According to __percpu_down_read(), its the pre-empt count:
>  * Due to having preemption disabled the decrement happens on
>  * the same CPU as the increment, avoiding the
>  * increment-on-one-CPU-and-decrement-on-another problem.


So this:
> void cpus_read_lock(void)
> {
>        percpu_down_read(&cpu_hotplug_lock);
> +
> +       /* Can we migrated before we release this per-cpu lock? */
> +       WARN_ON(preemptible());
>  }

should never fire?

It does, some of the offenders:
> kmem_cache_create
> apply_workqueue_attrs
> stop_machine
> static_key_enable
> lru_add_drain_all
> __cpuhp_setup_state
> kmem_cache_shrink
> vmstat_shepherd
> __cpuhp_state_add_instance


Trying to leave preempt disabled between the down/up leads to
scheduling-while-atomic instead.

Can you point out what I've missed here?


Thanks,

James

^ permalink raw reply	[flat|nested] 6+ messages in thread

* Re: get_online_cpus() from a  preemptible() context (bug?)
  2017-11-03 14:45 get_online_cpus() from a preemptible() context (bug?) James Morse
@ 2017-11-06 10:32 ` Peter Zijlstra
  2017-11-06 10:40   ` Peter Zijlstra
  2017-11-06 18:51   ` James Morse
  0 siblings, 2 replies; 6+ messages in thread
From: Peter Zijlstra @ 2017-11-06 10:32 UTC (permalink / raw)
  To: James Morse; +Cc: Thomas Gleixner, linux-kernel

On Fri, Nov 03, 2017 at 02:45:45PM +0000, James Morse wrote:
> Hi Thomas, Peter,
> 
> I'm trying to work out what stops a thread being pre-empted and migrated between
> calling get_online_cpus() and put_online_cpus().
> 
> According to __percpu_down_read(), its the pre-empt count:
> >  * Due to having preemption disabled the decrement happens on
> >  * the same CPU as the increment, avoiding the
> >  * increment-on-one-CPU-and-decrement-on-another problem.
> 
> 
> So this:
> > void cpus_read_lock(void)
> > {
> >        percpu_down_read(&cpu_hotplug_lock);
> > +
> > +       /* Can we migrated before we release this per-cpu lock? */
> > +       WARN_ON(preemptible());
> >  }
> 
> should never fire?

It should.. You're reading a comment on __percpu_down_read() and using
percpu_down_read(), _not_ the same function ;-)

If you look at percpu_down_read(), you'll note it'll disable preemption
before calling __percpu_down_read().

And yes, that whole percpu-rwsem code is fairly magical :-)

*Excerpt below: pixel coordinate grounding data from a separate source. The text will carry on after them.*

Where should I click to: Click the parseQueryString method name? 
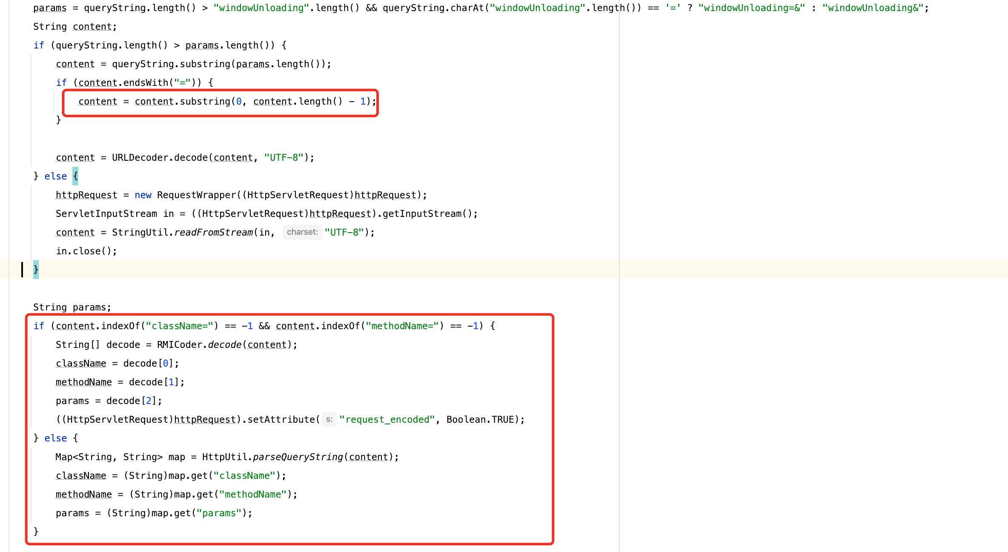click(298, 457)
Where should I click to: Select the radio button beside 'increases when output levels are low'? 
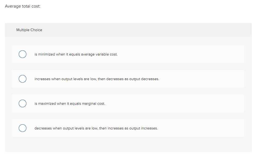pyautogui.click(x=23, y=79)
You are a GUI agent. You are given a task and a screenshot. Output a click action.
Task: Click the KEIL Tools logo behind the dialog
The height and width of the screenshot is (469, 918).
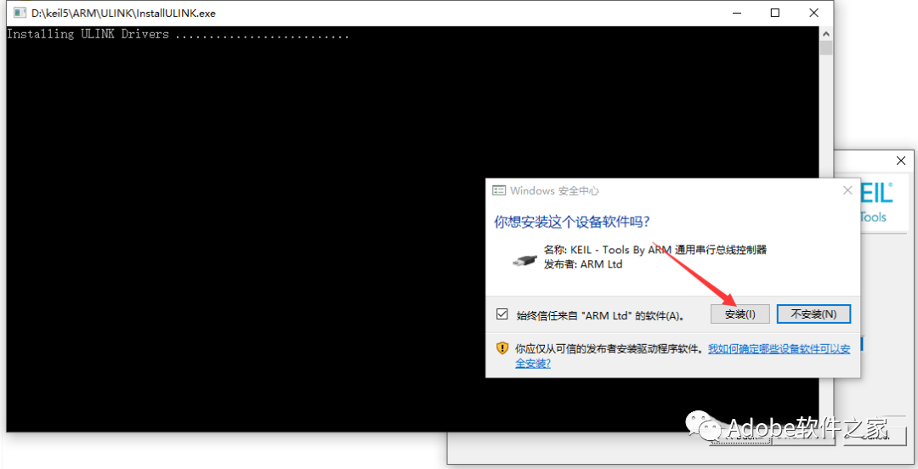pos(874,202)
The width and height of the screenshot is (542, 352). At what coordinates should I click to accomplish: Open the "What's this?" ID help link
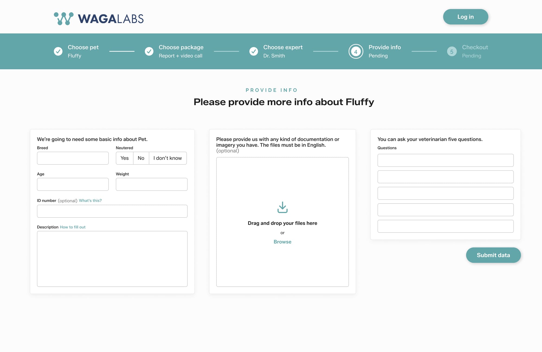tap(90, 201)
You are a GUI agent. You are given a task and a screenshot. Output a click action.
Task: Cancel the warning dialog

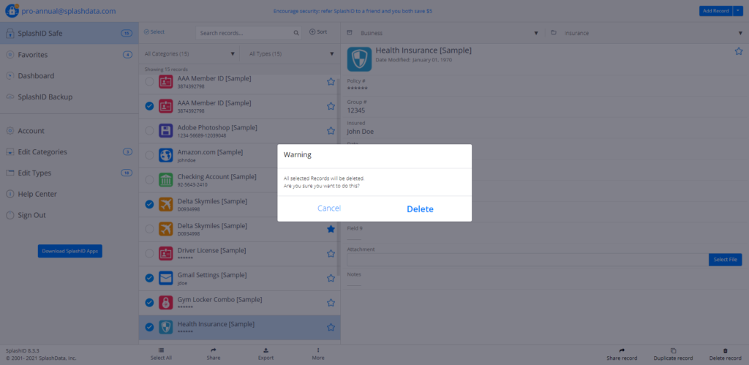click(x=328, y=208)
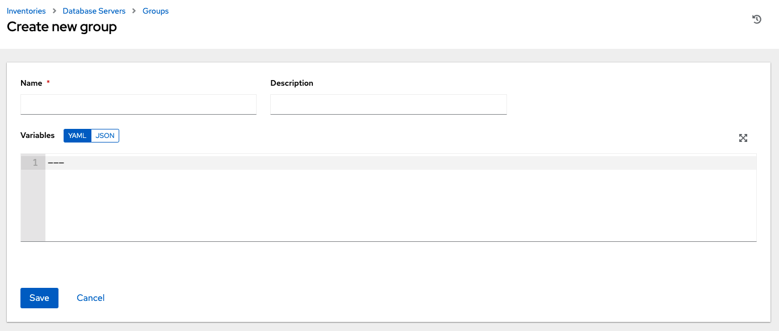This screenshot has height=331, width=779.
Task: Enable YAML syntax in the format switcher
Action: (77, 135)
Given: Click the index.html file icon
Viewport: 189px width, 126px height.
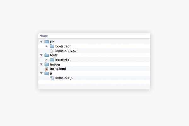Looking at the screenshot, I should [47, 69].
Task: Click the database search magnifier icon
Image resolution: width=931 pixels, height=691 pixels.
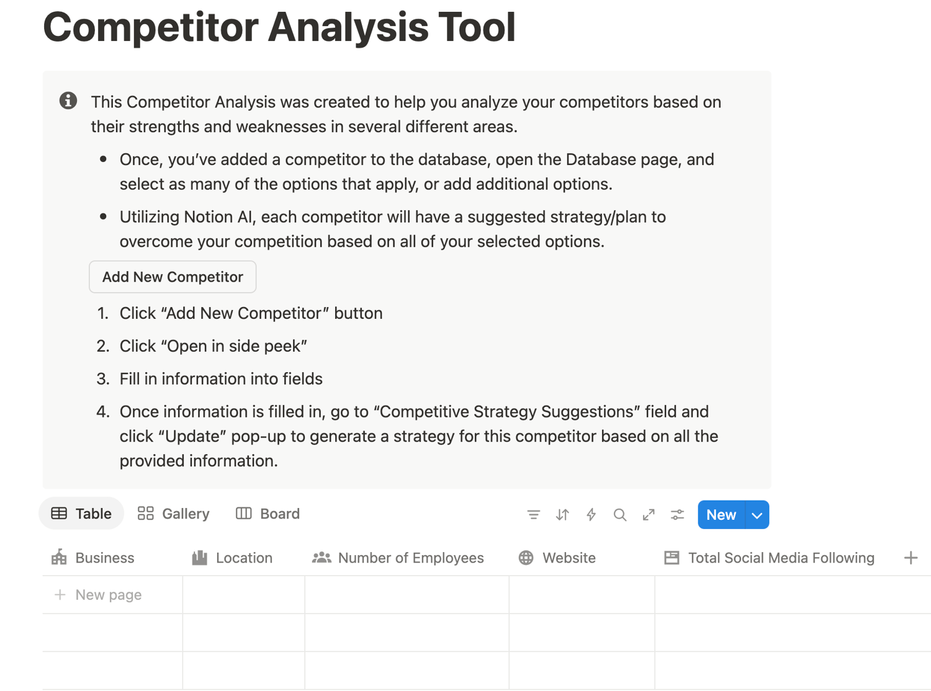Action: coord(619,515)

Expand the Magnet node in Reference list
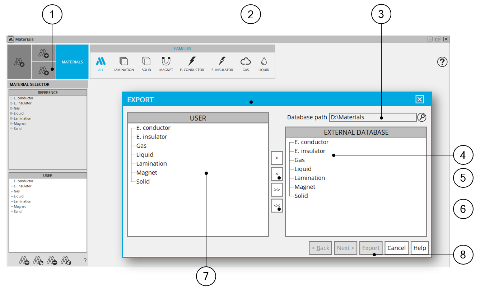pyautogui.click(x=11, y=124)
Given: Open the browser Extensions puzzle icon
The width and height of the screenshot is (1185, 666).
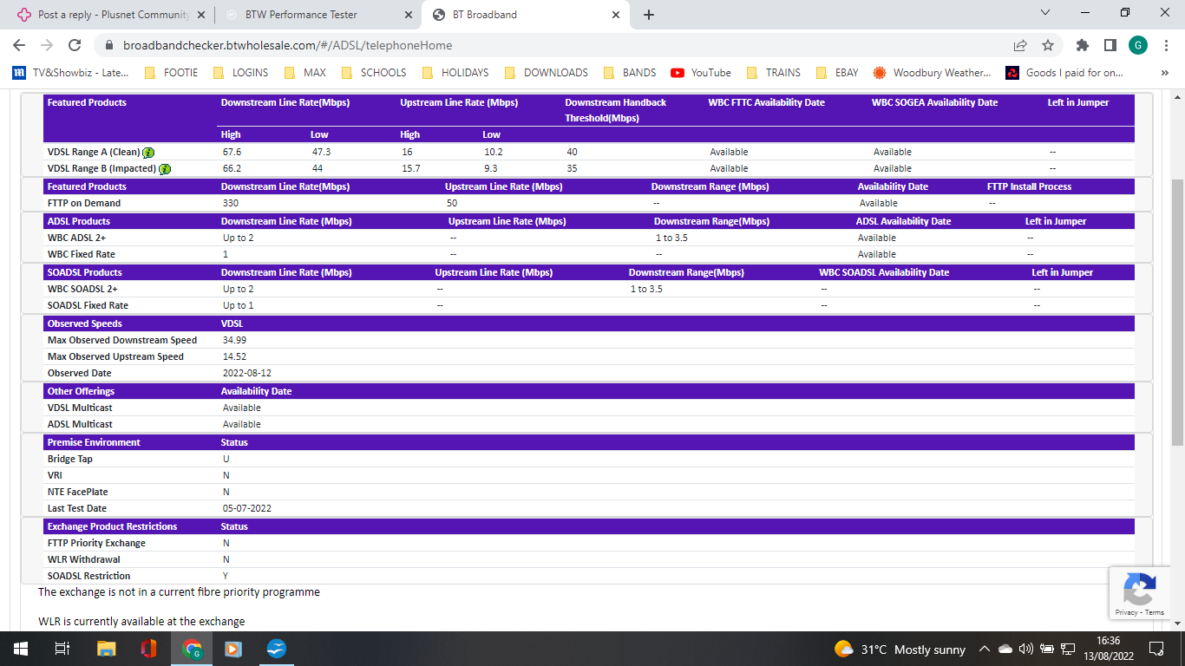Looking at the screenshot, I should (x=1082, y=45).
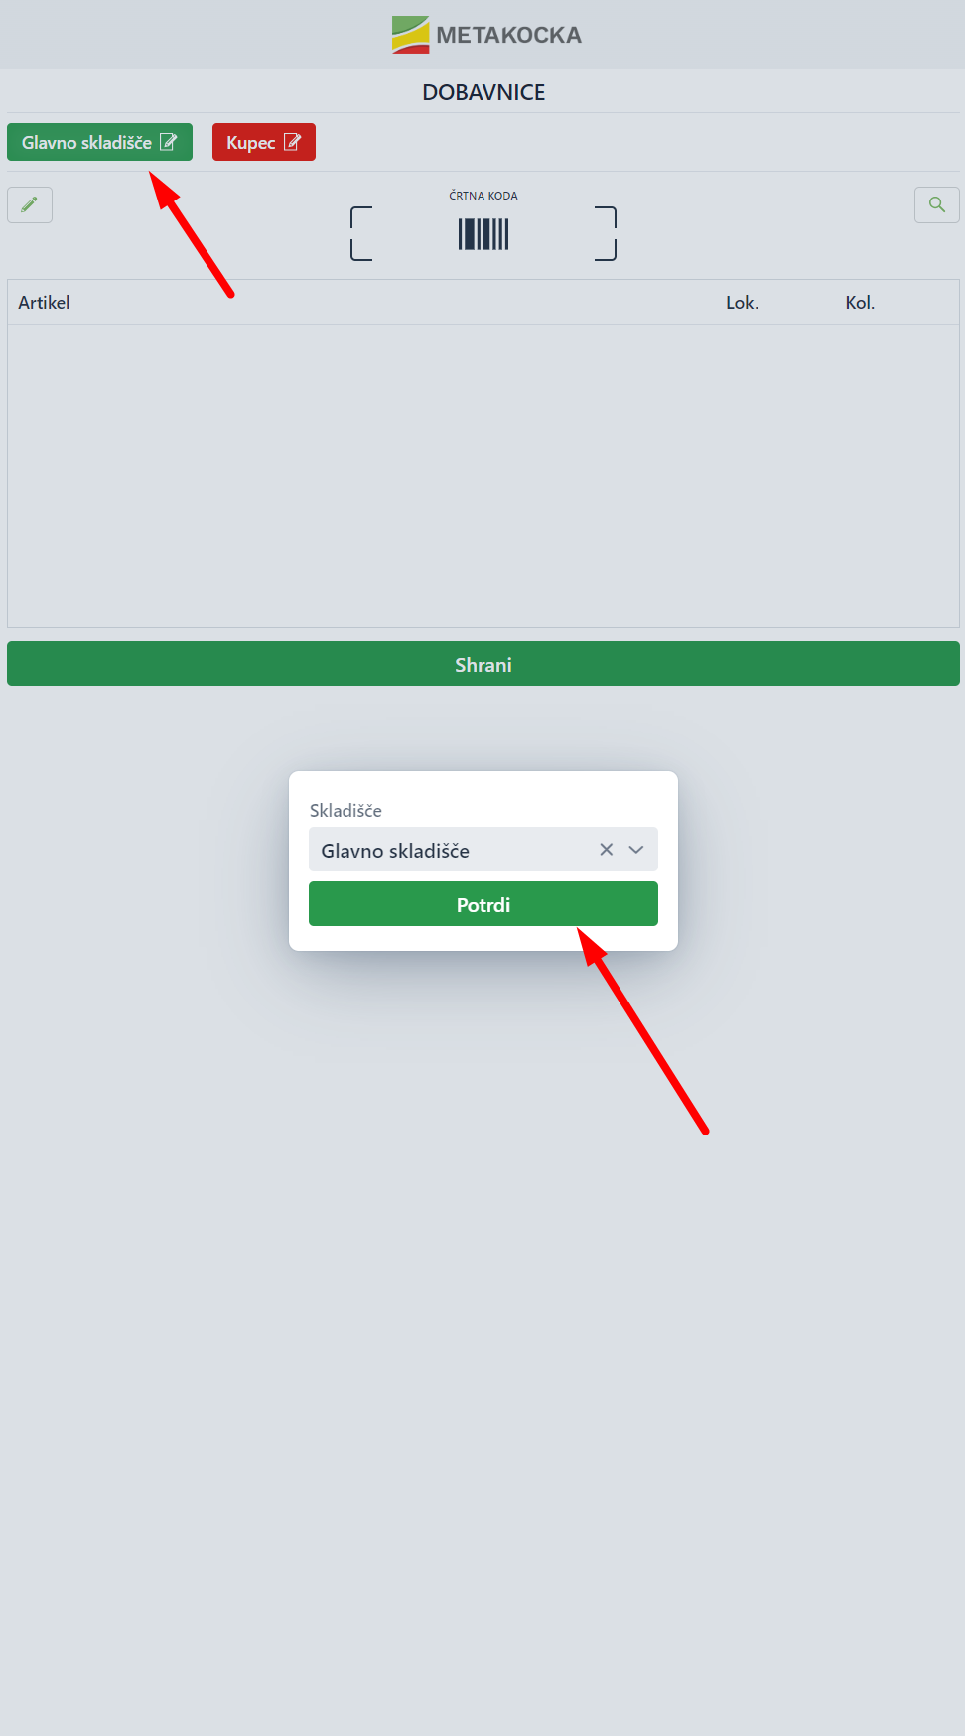965x1736 pixels.
Task: Click the red Kupec button
Action: [x=264, y=142]
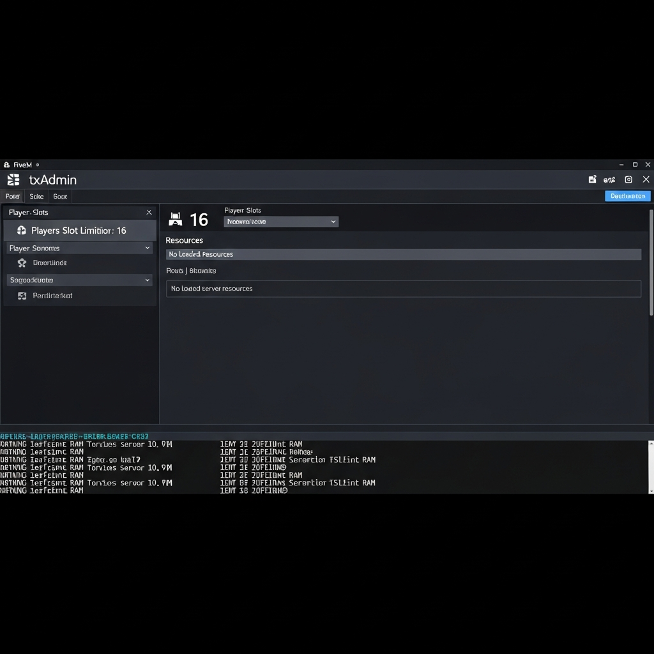Select the Goat tab

click(60, 196)
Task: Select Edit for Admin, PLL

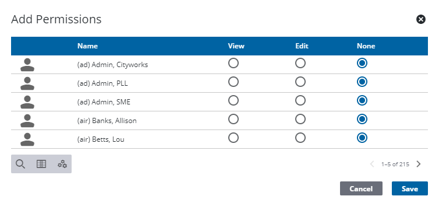Action: [x=300, y=82]
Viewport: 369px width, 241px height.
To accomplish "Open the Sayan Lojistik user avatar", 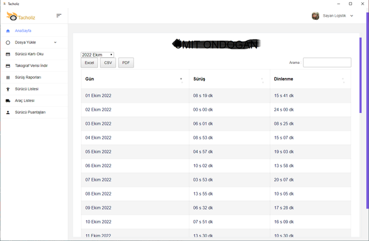I will pyautogui.click(x=315, y=16).

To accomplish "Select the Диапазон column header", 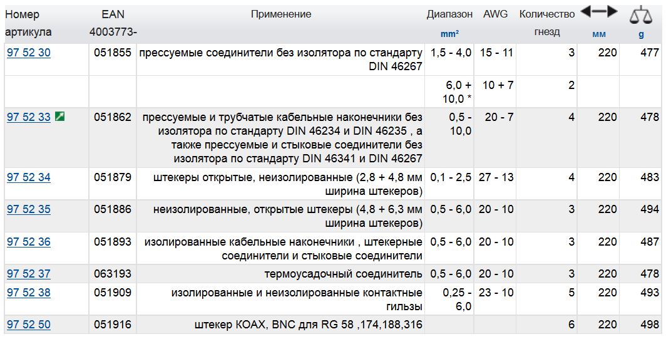I will coord(449,14).
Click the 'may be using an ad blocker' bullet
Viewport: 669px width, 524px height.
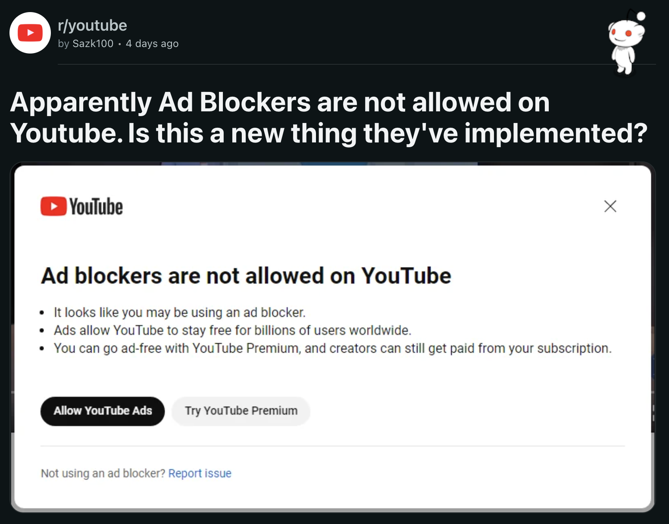pos(179,312)
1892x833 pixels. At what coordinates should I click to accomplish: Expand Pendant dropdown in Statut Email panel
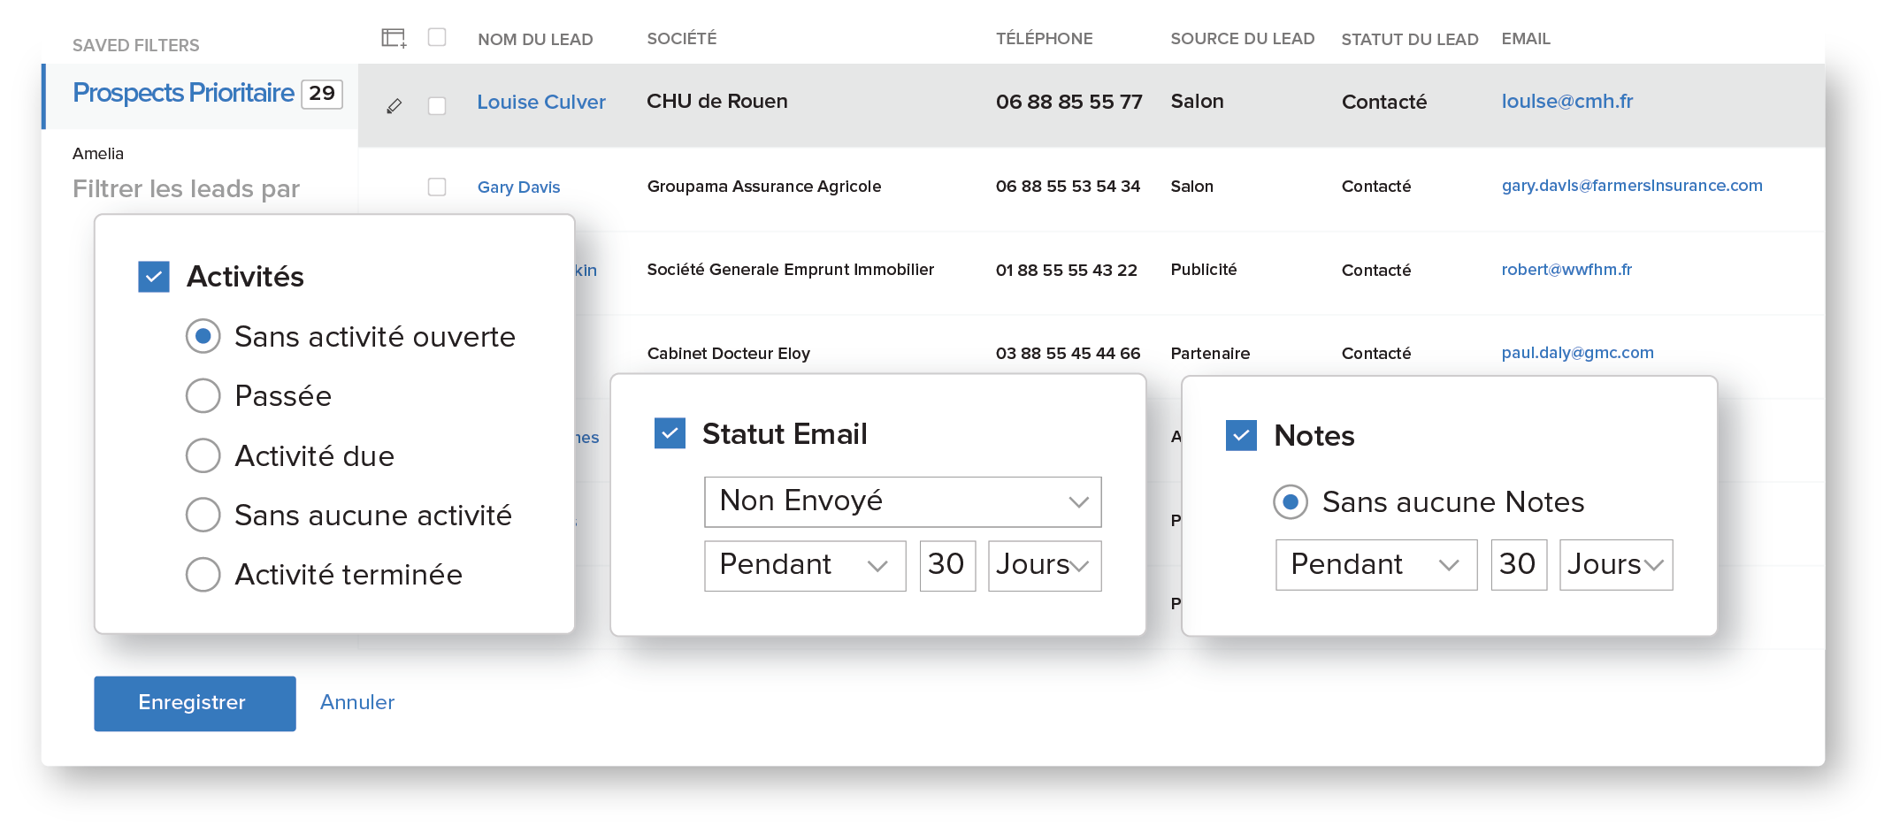pyautogui.click(x=804, y=566)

^ permalink raw reply	[flat|nested] 6+ messages in thread

* Re: get_online_cpus() from a  preemptible() context (bug?)
  2017-11-06 10:32 ` Peter Zijlstra
@ 2017-11-06 10:40   ` Peter Zijlstra
  2017-11-06 18:51   ` James Morse
  1 sibling, 0 replies; 6+ messages in thread
From: Peter Zijlstra @ 2017-11-06 10:40 UTC (permalink / raw)
  To: James Morse; +Cc: Thomas Gleixner, linux-kernel

On Mon, Nov 06, 2017 at 11:32:12AM +0100, Peter Zijlstra wrote:
> On Fri, Nov 03, 2017 at 02:45:45PM +0000, James Morse wrote:
> > Hi Thomas, Peter,
> > 
> > I'm trying to work out what stops a thread being pre-empted and migrated between
> > calling get_online_cpus() and put_online_cpus().

Nothing; why would you think it would? All those functions guarantee is
that any CPU observed as being online says online (and its converse,
that a CPU observed as being offline, says offline, although less people
care about that one).

That is; it serializes against CPU hotplug, nothing else.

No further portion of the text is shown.